What is being asked: Tally the lines in the data below where the word "agent" appears, and give the tally alone.

Data under study:
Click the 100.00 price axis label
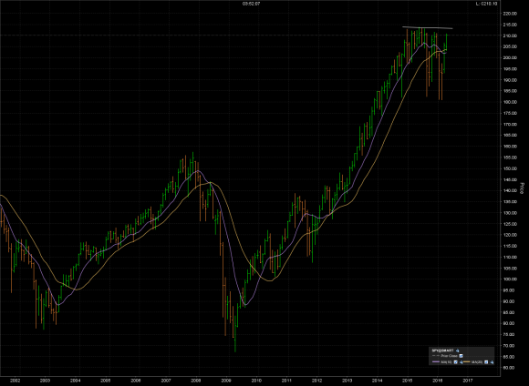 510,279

==

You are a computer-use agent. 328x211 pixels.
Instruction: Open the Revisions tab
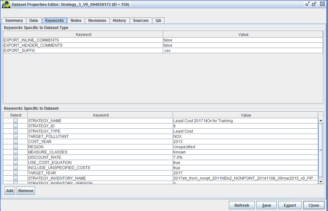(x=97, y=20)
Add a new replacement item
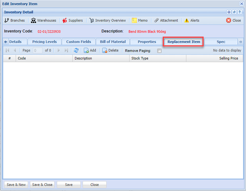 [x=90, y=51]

...

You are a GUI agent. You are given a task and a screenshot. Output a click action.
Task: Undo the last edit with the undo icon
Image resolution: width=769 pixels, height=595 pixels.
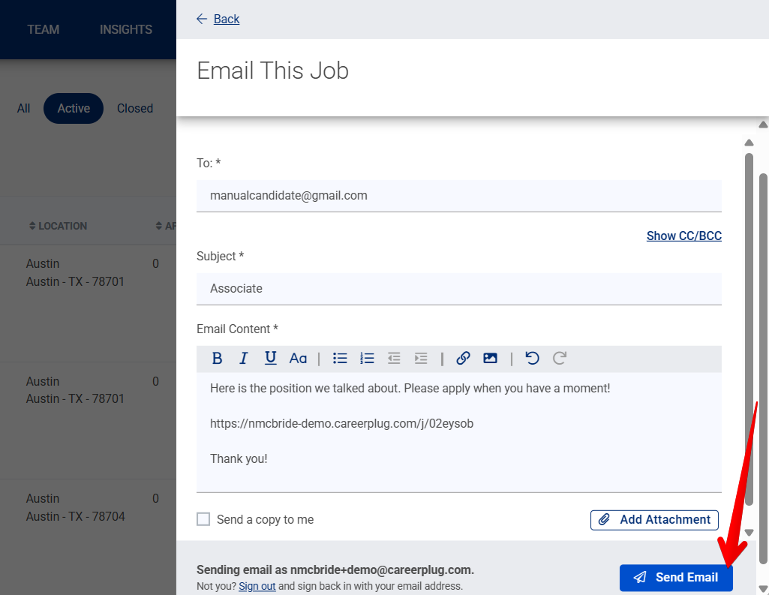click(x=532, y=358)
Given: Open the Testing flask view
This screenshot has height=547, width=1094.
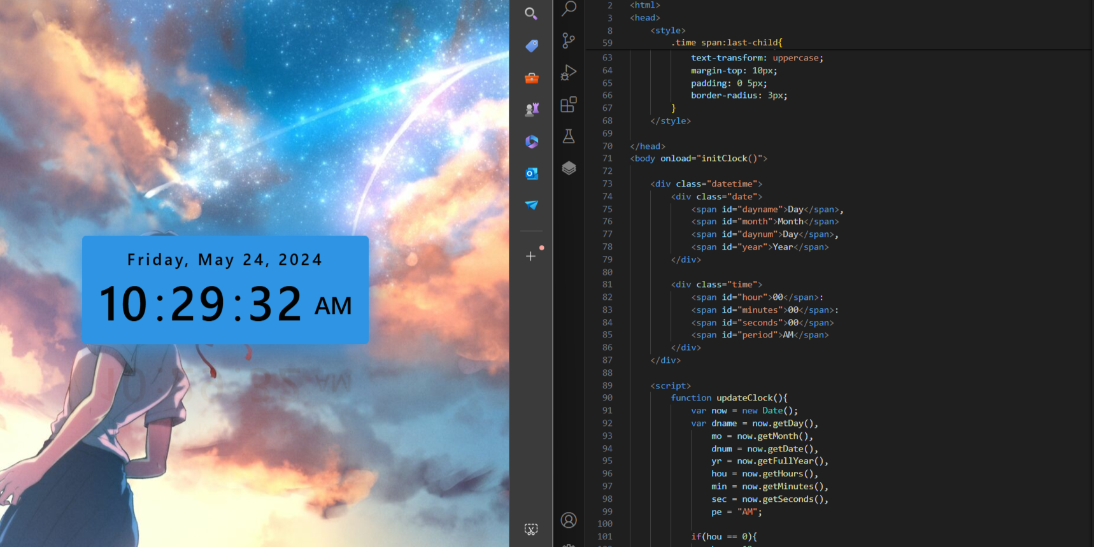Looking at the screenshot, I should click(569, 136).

Answer section: 2